Section 2. Duties - It shall be the duty of the Board of Directors to manage and discharge the business and affairs of the Club and perform such other duties as may be required by the Bylaws. The Board of Directors is responsible for reviewing and approving the Club’s actions and oversees its financial integrity. The Board shall have such other powers and authority as granted to it by the laws of California and these Bylaws. The Board of Directors may adopt such rules, regulations and policies for the conduct of its business as shall be deemed advisable, and may, in the execution of the power granted, delegate certain of its authority and responsibility to committees.

Section 3. The Board of Directors shall be comprised of the President, President-Elect, Immediate Past-President, and First Vice-President, Second Vice-President and the seven (7) elected Directors.

Section 4. Meetings - Regular meetings of the Board of Directors shall be held twice each month on such day and at such time as the President shall designate. Notice of regular meetings need not be given. Special meetings of the Board may be called by the President or at the request of two (2) members of the Board of Directors. The President shall give each member of the Board of Directors two (2) days notice of each special meeting.

Section 5. Voting - Each member of the Board of Directors shall be entitled to cast one vote on any matter or resolution presented, except that the President shall vote only in case of a tie. Voting rights of a director shall not be delegated to another, nor exercised by proxy.

Section 6. Absence - Any director, including officers, who has been absent from three (3) regular meeting of the Board of Directors shall be deemed to have resigned from the Board of Directors and the vacancy shall be filled as provided by these Bylaws, unless a further excused absence for extraordinary reasons shall be granted by the other members of the Board of Directors.

Section 7. Quorum - Seven (7) members of the Board of Directors shall constitute quorum for the transaction of business at any meeting of the Board.

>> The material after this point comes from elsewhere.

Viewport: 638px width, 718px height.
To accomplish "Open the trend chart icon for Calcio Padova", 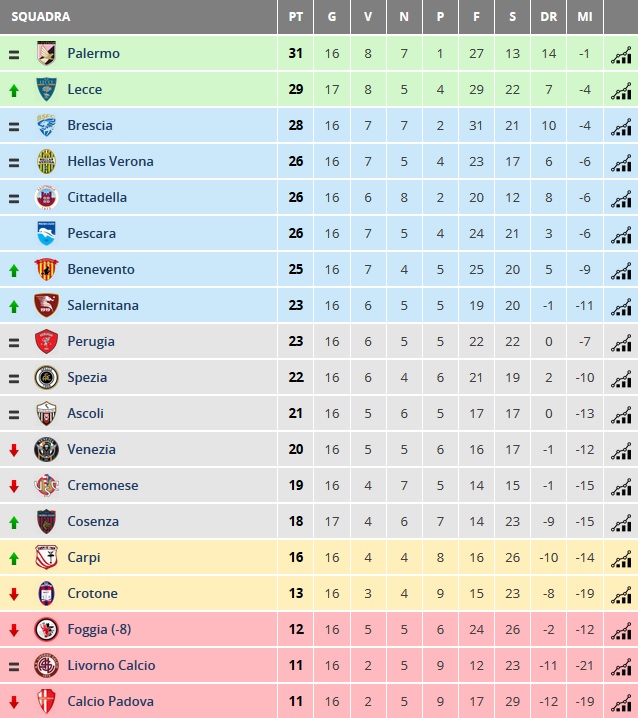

Section 8. Vacancies - Any vacancy in the Board of Directors, except a vacancy in the office of President, President-Elect, First Vice-President, or Second Vice-President, shall be filled by a majority vote of the remaining Directors and the person so elected shall hold office for the unexpired term of his predecessor and until his successor shall be elected and qualified.

Section 9. Compensation - Directors shall not receive any compensation for their services.

Section 10. Other Means of Transacting Business - The Board of Directors may give notice and transact business by mail or electronic means to the fullest extent as may be allowed by California law and in accordance with policies as may be adopted by the Board of Directors.

ARTICLE X - COMMITTEES

Section 1. Formation – From time to time, committees shall be created by the President with approval and consent of the Board of Directors. Committees shall exist at the discretion of the Board of Directors. As necessary, all committees shall comply with the requirements of Article XII, Sections 4, 5 and 6.

Section 2. Event Committees - These committees shall be formed at the President’s discretion with consent of the Board of Directors and shall consist of Active Members and Alumni. Each Event Committee shall be chaired by at least one Active Member (excluding New Members), or as otherwise determined at the discretion of the Board of Directors. Their purpose is to raise funds, conduct charitable projects, or social activities for the Club.

Section 3. Conventions/lnterclub Relations Committee - These committees shall be formed at the President’s discretion and he shall thereupon appoint the remaining members of these committees and promptly fill vacancies in his discretion and with consent of the Board of Directors. These committees shall consist of the the Immediate Past President, a past president, and two (2) other Active Members. Their purpose is to assure that the Club is properly represented at the Regional, National, and International Conventions and to promote and further fellowship at these same levels.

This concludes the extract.